ANALYSE. Auch Sebastian Kurz hat die traditionsreiche Partei mit ihren Bünden und selbstbewussten Ländern nicht unter Kontrolle. Das macht sie zu einer unberechenbaren Koalitionspartnerin.
Würde man Politik autoritär begreifen, müsste man Sebastian Kurz folgenden Rat geben: Nicht als Kanzler bräuchte er eine Richtlinienkompetenz in der Regierung, sondern als Obmann in der Volkspartei. Genau dort gibt es nämlich die größten Widerstände und Proteste, die zum Teil sogar gemeingefährlich sind.

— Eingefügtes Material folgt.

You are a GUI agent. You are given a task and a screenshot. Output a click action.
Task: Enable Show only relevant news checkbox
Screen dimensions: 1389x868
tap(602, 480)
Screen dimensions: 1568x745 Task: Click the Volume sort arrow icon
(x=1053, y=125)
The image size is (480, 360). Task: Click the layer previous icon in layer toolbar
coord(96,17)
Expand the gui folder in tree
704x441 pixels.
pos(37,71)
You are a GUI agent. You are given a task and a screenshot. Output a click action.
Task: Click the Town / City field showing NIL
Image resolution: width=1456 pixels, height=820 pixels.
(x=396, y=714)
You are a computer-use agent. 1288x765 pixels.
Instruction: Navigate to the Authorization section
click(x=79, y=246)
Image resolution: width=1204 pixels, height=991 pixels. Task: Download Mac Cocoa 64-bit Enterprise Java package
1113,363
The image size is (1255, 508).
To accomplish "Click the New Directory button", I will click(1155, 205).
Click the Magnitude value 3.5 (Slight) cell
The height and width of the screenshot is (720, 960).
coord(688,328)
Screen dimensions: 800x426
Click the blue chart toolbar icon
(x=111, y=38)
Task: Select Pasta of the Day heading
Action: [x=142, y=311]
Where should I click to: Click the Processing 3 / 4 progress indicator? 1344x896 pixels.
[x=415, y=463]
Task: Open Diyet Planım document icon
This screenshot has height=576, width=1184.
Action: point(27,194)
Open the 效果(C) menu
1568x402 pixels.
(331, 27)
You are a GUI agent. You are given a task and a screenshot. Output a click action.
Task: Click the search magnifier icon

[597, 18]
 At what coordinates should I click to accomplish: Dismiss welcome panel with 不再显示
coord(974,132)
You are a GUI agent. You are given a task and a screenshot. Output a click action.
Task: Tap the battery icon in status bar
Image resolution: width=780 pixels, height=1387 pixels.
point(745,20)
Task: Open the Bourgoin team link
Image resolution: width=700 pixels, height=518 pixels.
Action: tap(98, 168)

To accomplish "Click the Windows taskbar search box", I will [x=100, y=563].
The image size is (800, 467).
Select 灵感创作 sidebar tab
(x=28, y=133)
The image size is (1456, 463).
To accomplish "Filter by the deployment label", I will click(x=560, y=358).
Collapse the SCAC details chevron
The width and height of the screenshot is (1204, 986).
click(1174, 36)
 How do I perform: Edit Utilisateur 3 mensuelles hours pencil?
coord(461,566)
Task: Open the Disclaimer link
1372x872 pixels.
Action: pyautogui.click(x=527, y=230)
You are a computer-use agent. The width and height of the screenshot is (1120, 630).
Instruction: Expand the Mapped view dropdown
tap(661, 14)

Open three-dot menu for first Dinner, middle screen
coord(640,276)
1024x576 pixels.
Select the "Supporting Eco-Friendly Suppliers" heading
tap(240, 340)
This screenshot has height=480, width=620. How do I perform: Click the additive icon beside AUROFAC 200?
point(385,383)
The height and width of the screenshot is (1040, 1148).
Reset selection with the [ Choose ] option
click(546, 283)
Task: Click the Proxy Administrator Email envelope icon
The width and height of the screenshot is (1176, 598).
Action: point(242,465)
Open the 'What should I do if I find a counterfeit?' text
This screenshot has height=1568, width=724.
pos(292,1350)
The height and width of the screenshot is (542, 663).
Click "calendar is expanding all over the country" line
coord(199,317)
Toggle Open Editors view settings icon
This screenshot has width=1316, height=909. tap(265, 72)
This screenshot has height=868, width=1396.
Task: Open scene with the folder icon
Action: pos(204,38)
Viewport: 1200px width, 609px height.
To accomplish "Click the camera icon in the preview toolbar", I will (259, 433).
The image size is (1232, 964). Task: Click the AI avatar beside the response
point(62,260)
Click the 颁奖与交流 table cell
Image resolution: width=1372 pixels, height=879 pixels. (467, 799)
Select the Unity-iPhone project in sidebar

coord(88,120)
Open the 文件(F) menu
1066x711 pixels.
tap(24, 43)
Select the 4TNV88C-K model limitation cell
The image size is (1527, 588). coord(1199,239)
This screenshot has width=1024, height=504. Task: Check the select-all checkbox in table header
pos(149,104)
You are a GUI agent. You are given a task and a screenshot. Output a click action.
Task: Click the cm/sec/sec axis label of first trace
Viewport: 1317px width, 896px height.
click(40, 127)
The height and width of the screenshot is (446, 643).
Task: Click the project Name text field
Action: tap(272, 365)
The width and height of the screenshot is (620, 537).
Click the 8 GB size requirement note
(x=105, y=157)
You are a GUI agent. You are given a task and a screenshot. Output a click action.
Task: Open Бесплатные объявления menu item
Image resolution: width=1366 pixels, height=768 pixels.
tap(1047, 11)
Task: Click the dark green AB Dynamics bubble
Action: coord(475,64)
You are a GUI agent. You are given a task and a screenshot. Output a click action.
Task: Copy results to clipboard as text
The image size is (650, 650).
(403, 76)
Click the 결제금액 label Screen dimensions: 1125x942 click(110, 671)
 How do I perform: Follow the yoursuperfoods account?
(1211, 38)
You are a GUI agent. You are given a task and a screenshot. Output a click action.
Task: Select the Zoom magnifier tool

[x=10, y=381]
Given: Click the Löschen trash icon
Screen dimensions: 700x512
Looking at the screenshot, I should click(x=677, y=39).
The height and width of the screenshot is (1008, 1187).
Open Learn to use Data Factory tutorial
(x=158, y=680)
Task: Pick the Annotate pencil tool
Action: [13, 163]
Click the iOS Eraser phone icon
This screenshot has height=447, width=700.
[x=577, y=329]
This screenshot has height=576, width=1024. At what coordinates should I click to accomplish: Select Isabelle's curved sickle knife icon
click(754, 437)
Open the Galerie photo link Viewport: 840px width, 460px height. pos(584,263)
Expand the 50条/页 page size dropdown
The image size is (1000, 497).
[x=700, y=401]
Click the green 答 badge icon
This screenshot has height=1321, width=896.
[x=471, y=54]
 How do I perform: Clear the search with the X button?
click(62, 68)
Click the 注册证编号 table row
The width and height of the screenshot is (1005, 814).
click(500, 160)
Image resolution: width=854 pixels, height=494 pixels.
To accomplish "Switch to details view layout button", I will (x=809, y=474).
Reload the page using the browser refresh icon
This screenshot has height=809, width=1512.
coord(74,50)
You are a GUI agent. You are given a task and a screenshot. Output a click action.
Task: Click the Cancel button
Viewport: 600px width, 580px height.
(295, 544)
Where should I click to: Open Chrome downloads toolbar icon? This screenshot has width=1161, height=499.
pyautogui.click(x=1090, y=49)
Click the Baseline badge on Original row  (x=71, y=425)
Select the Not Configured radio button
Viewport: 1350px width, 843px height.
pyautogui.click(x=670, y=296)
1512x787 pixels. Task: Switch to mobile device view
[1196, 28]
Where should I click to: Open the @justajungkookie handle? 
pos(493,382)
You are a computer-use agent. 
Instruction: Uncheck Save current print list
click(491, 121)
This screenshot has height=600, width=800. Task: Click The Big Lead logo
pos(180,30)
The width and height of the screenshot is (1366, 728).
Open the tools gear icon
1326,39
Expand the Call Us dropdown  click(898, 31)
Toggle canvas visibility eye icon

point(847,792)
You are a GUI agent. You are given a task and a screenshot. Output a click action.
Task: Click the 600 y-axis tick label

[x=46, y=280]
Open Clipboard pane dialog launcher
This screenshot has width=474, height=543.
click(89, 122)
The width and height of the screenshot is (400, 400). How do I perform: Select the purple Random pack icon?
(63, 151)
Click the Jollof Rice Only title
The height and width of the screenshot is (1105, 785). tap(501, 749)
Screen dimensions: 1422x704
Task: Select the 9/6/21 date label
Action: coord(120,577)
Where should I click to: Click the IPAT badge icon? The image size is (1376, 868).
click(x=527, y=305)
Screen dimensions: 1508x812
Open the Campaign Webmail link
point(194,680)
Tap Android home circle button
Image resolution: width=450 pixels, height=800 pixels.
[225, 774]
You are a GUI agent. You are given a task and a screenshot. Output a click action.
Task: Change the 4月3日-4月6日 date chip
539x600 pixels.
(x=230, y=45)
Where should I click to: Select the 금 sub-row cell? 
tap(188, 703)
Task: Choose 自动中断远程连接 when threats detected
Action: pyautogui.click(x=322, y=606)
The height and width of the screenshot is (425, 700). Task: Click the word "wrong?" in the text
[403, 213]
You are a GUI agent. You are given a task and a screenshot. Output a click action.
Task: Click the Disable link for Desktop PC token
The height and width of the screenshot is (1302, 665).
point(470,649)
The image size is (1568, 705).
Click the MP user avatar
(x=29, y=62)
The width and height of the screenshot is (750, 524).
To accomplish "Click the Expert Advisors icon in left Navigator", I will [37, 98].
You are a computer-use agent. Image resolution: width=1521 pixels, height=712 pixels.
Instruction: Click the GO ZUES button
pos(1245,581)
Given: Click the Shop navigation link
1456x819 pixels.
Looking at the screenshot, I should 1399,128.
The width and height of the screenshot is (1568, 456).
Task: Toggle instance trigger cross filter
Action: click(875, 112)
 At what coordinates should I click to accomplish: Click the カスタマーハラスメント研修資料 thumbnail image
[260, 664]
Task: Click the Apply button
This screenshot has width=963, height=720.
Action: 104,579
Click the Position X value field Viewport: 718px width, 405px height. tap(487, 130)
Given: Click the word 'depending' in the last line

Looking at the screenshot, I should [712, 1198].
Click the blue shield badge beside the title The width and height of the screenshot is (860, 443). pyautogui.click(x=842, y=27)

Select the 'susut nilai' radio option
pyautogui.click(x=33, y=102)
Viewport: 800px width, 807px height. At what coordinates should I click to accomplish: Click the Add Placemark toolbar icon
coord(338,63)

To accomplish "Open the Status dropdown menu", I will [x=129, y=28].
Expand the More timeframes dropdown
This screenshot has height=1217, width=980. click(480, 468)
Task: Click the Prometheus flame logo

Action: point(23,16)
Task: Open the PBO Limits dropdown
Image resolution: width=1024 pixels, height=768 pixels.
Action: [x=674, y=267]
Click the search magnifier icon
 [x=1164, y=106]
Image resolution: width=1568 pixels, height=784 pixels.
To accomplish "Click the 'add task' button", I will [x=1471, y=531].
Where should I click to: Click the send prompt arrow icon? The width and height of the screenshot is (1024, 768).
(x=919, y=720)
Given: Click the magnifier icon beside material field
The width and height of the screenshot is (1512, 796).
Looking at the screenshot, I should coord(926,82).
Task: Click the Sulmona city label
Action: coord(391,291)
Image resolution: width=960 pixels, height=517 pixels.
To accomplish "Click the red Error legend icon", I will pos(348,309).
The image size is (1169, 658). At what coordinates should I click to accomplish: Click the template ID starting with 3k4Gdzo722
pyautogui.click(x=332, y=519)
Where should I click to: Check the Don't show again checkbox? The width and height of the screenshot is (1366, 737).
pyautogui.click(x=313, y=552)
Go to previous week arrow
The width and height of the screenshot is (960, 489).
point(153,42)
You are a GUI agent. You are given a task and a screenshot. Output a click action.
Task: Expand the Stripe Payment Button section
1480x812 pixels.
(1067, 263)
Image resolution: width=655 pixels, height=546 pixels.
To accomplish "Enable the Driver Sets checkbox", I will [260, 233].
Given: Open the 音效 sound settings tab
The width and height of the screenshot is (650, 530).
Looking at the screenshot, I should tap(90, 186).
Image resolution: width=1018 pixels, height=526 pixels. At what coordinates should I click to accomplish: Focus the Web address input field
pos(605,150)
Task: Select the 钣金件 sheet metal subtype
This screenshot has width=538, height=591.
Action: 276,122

Das ist keine Übertreibung: Als Kurz im März einen harten Lockdown verkündete, berichtete er kryptisch, dass es gar nicht so einfach gewesen sei, einen solchen durchzusetzen. An sozialdemokratischen Gewerkschaftern oder grünen Aktivisten wird es kaum gelegen sein; sie hätten einen entsprechenden Beschluss nicht einmal theoretisch verhindern können. Kurz sprach von „Entscheidungsträgern“. Eher waren es also überwiegend türkis-schwarze Länder- und wohl auch Tourismusvertreter bzw. Tiroler. Das Land hatte die Gefahr bis zuletzt heruntergespielt, der Seilbahnlobbyist, Hotelier, Wirtschaftsbund-Landesobmann und ÖVP-Nationalratsabgeordnete Franz Hörl hatte es sogar mit der Strategie versucht, Gras drüber wachsen zu lassen.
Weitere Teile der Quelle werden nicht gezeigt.